Rede zu TOP 8 der 218. Sitzung des Deutschen Bundestages am Donnerstag, dem 16. Februar 2017
Beratung des Antrags der Fraktion BÜNDNIS 90/DIE GRÜNEN Eine bundesweite Präventionsstrategie gegen den gewaltbereiten Islamismus Drucksache 18/10477
Ulla Jelpke (DIE LINKE):
Herr Präsident! Meine Damen und Herren! Kollege Wendt, Ihr Beitrag hat mir gezeigt, wie wichtig der Antrag der Grünen ist und auch, dass wir wieder einmal über Prävention sprechen.
(Beifall bei der LINKEN und dem BÜNDNIS 90/DIE GRÜNEN)
Ich habe selten erlebt, dass jemand überhaupt nicht zwischen der Prävention, die verhindern soll, dass ein Mensch Straftaten begeht, und der Strafverschärfung bzw. Repression – diese wird erneut zum Thema gemacht – unterscheiden kann. Das sind zwei ganz verschiedene Bereiche.
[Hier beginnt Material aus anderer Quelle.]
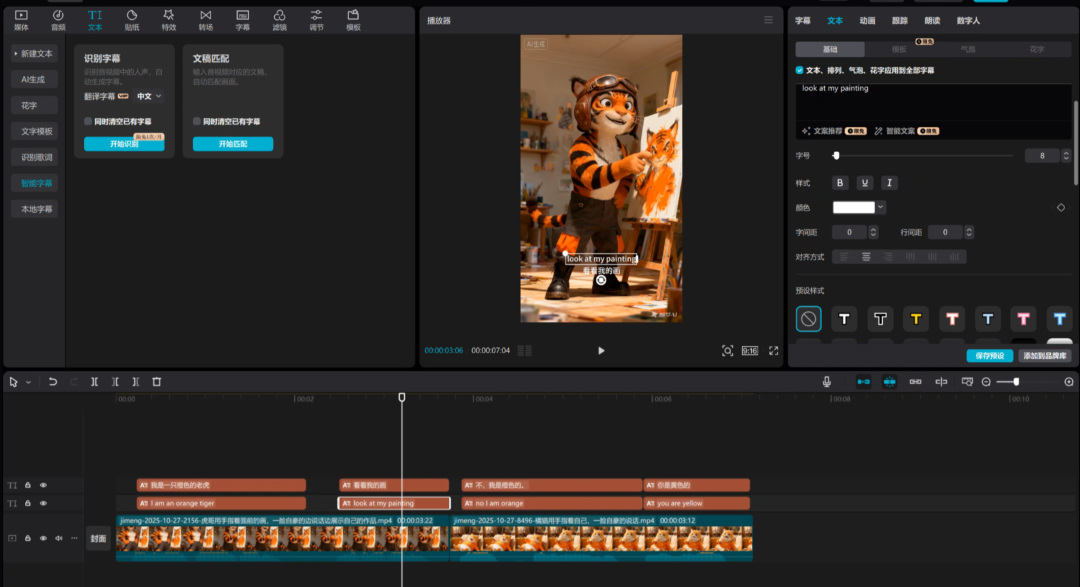Open the 转场 (Transitions) panel icon
Image resolution: width=1080 pixels, height=587 pixels.
click(205, 19)
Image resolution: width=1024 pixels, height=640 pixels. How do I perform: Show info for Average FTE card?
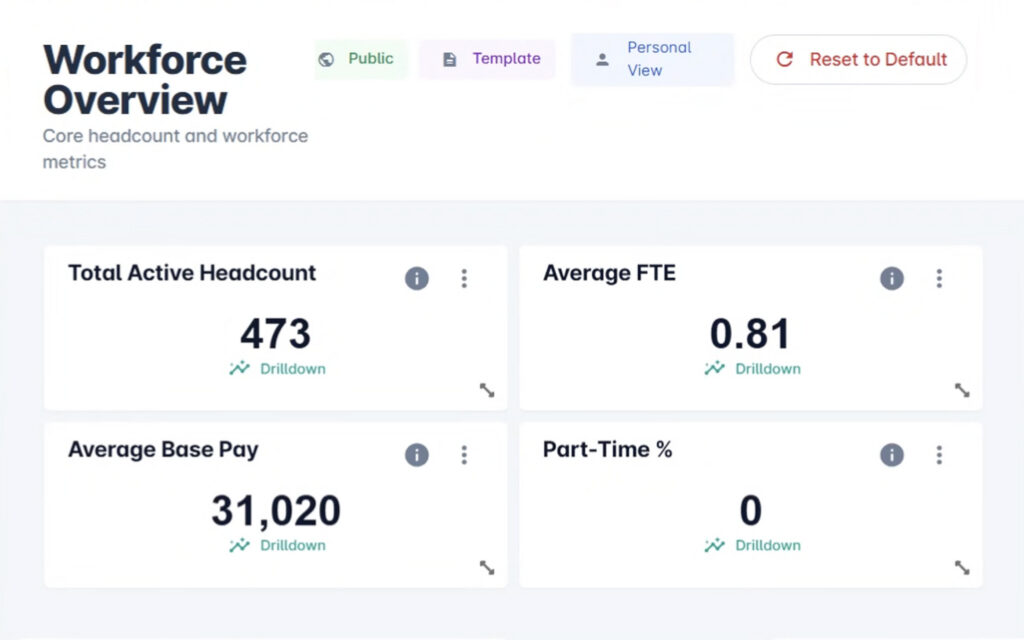[x=892, y=279]

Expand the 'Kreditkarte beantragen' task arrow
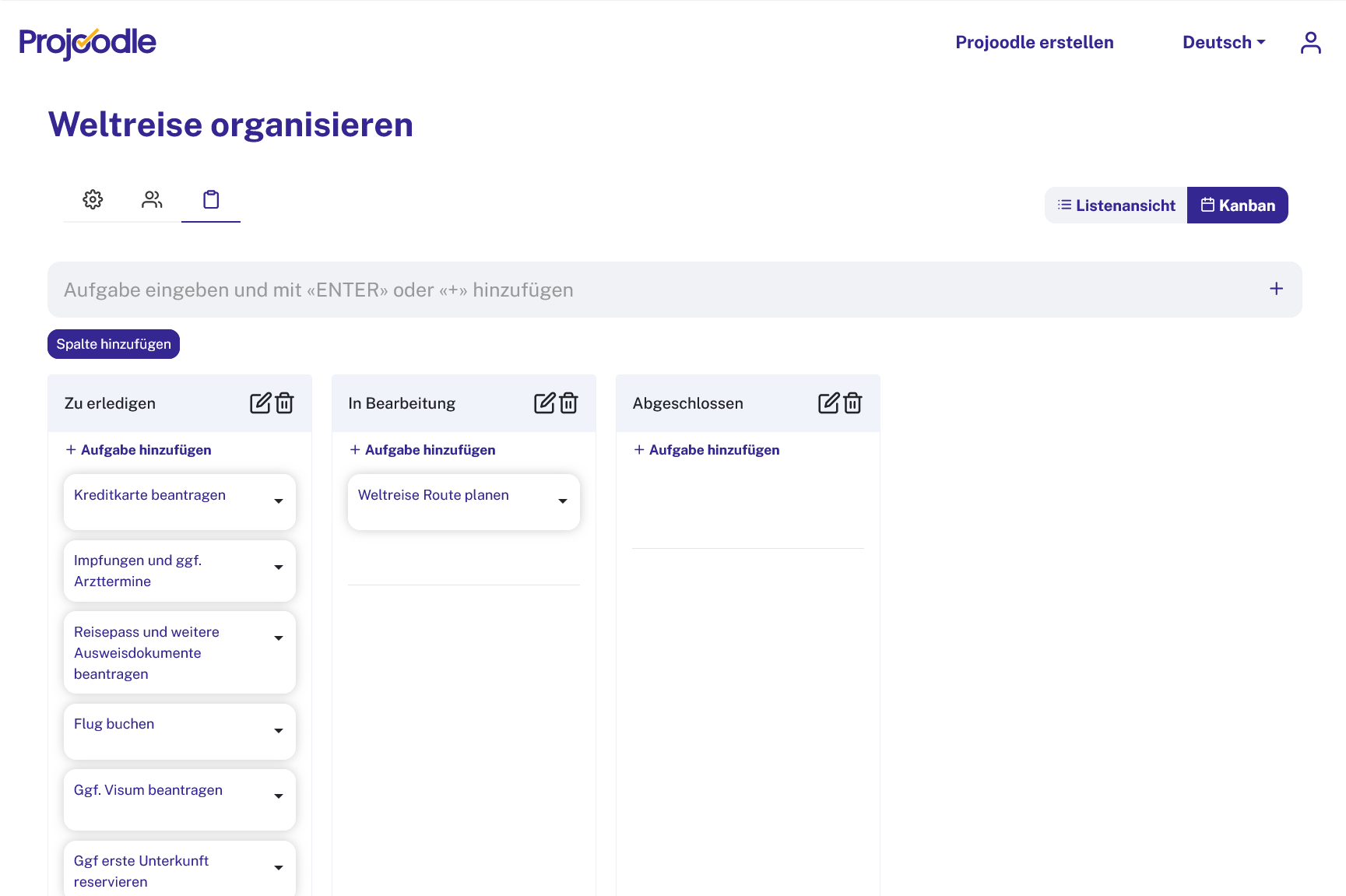click(x=278, y=501)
Dabei sollten wir bleiben. Wir werden über die Gesetzentwürfe, die Sie in den nächsten Wochen einbringen werden, noch diskutieren. Aber ich bin der Meinung, dass eine Präventionsstrategie ausgesprochen wichtig für unser Land ist. Aber es gibt keine Präventionsstrategie. Diese haben Sie sträflich vernachlässigt. Deswegen leisten die Grünen mit ihrem Antrag einen wichtigen Beitrag.
(Beifall bei der LINKEN und dem BÜNDNIS 90/DIE GRÜNEN)
Hunderte vor allem junge Männer in Deutschland sind in den vermeintlich Heiligen Krieg zum Beispiel nach Syrien gezogen. Dort begehen sie in der Tat schwerste Verbrechen, vergewaltigen und morden. Einige verloren ihr Leben als Kanonenfutter für den sogenannten „Islamischen Staat“. Andere kommen verroht und traumatisiert nach Deutschland zurück. Ich bin mir ziemlich sicher im Unterschied zum Kollegen Wendt: Viele dieser jungen Menschen wären, hätte man sie rechtzeitig in Präventionsprogramme integriert bzw. ihnen Hilfe angeboten, einen anderen Weg gegangen.
Ich glaube, Herr Kollege Wendt, auch durch Fußfesseln und Gefährderhaft wird man das nicht wesentlich ändern. Deswegen ist es wichtig, dass Präventionsarbeit die Diskriminierungs- und Ausgrenzungserfahrung ernst nimmt und auf die Beseitigung sozialer Barrieren hinwirkt.
(Beifall bei der LINKEN und dem BÜNDNIS 90/DIE GRÜNEN)
Wir als Linke haben uns seit langer Zeit für unabhängige Beratungsstellen zur Prävention eingesetzt. Einige Projekte – das ist hier schon von der Kollegin Mihalic gesagt worden – haben sehr vorbildliche Arbeit geleistet. Deren Arbeit muss aber durch dauerhafte finanzielle Förderung ausgeweitet und verstetigt werden. Was aber nicht angehen kann – das machen Sie zum Beispiel von der Union jetzt -, ist, dass Projekte, die zuvor gegen Rechtsextremismus gekämpft haben bzw. in denen präventiv gegen Rechtsextremismus gearbeitet wurde, jetzt kurzerhand für den Kampf gegen den gewaltbereiten Islamismus umgewidmet werden.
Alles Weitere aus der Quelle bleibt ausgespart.